Task to complete
Please return only the lines from the one showing "Task: Click the font size field showing 10" to the end of the entries, keeping both ends and dropping every picture.

Dataset records
○ ○ ○ ○
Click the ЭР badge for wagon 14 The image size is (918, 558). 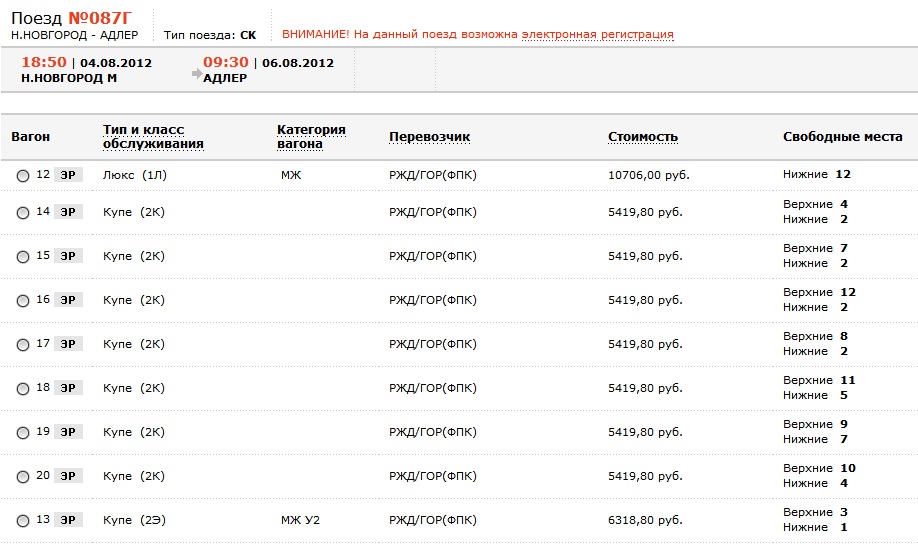point(68,212)
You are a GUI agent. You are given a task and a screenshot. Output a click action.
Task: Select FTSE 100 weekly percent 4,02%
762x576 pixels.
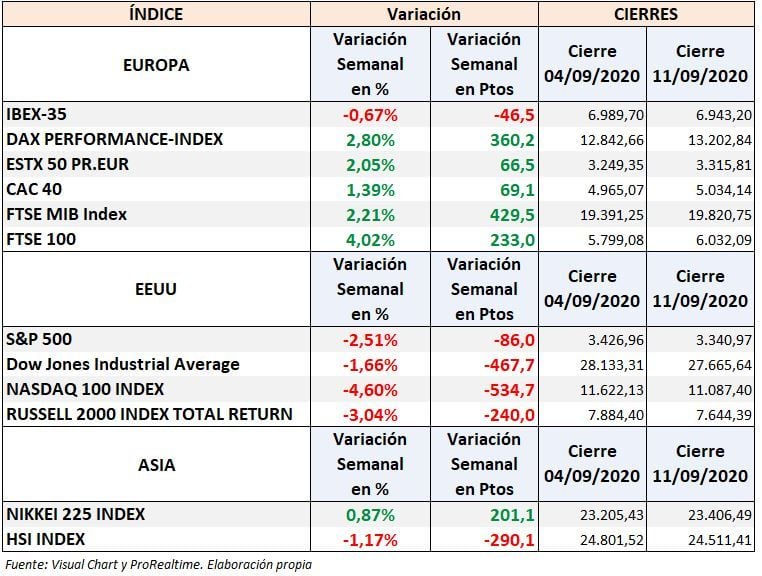coord(370,239)
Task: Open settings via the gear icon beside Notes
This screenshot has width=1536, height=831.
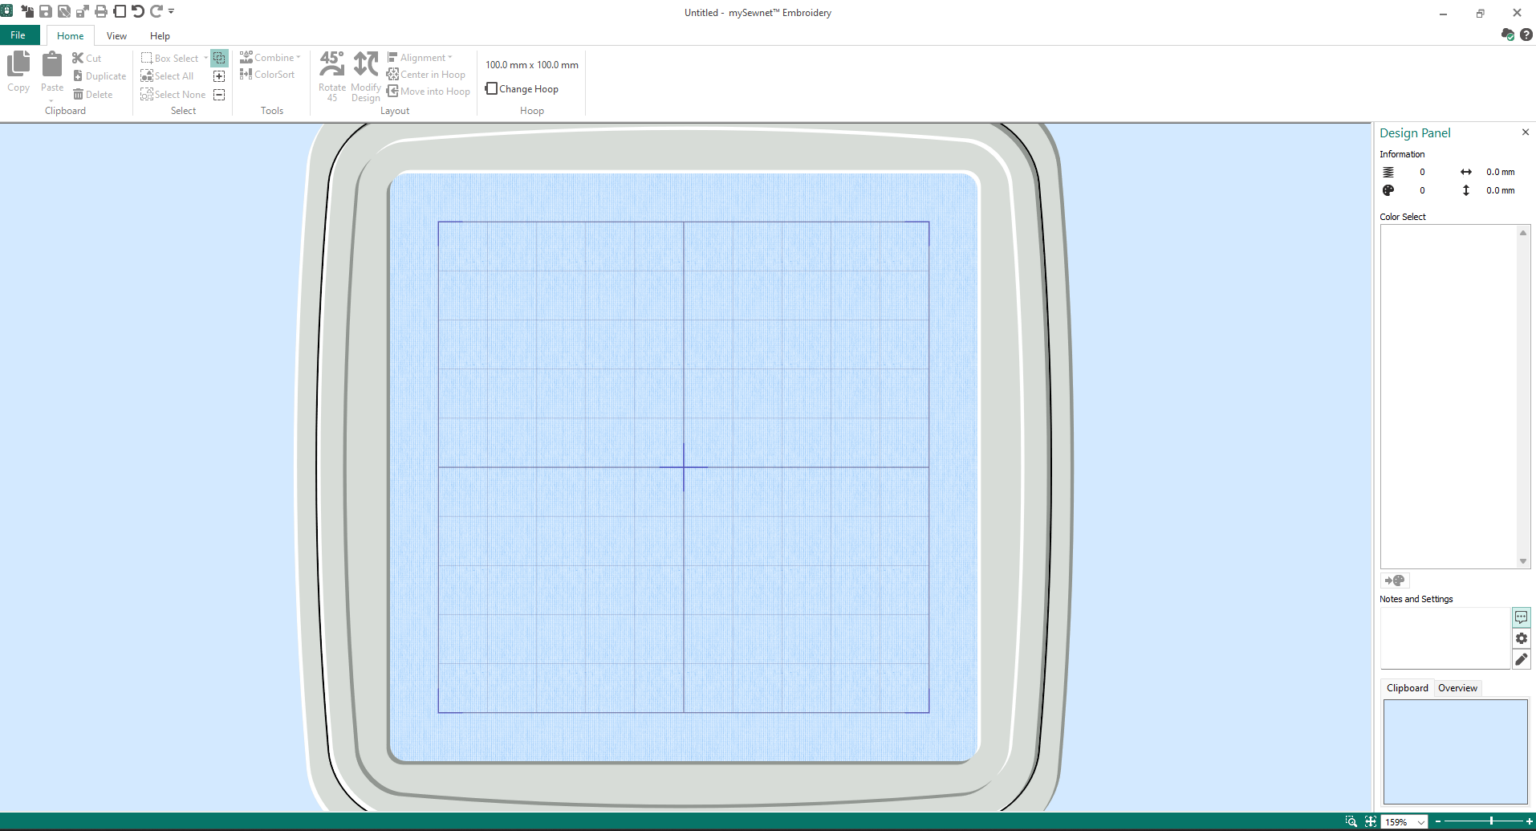Action: 1522,639
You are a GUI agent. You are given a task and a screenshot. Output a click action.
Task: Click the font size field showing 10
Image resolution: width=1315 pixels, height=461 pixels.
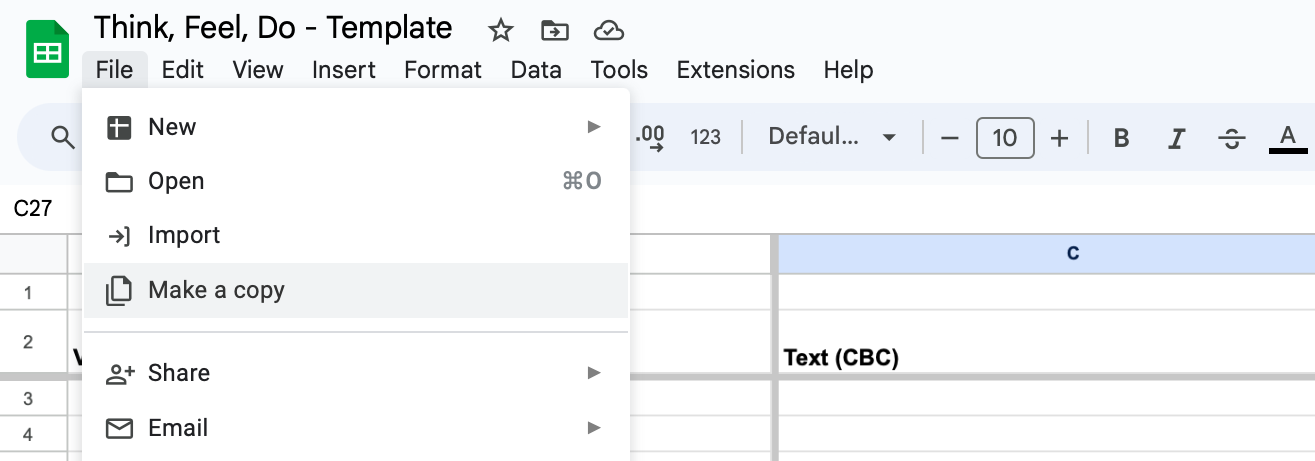(x=1005, y=137)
○ ○ ○ ○
Response to the exercise
Task: Click the font size field showing 10
Image resolution: width=1315 pixels, height=461 pixels.
(x=1005, y=137)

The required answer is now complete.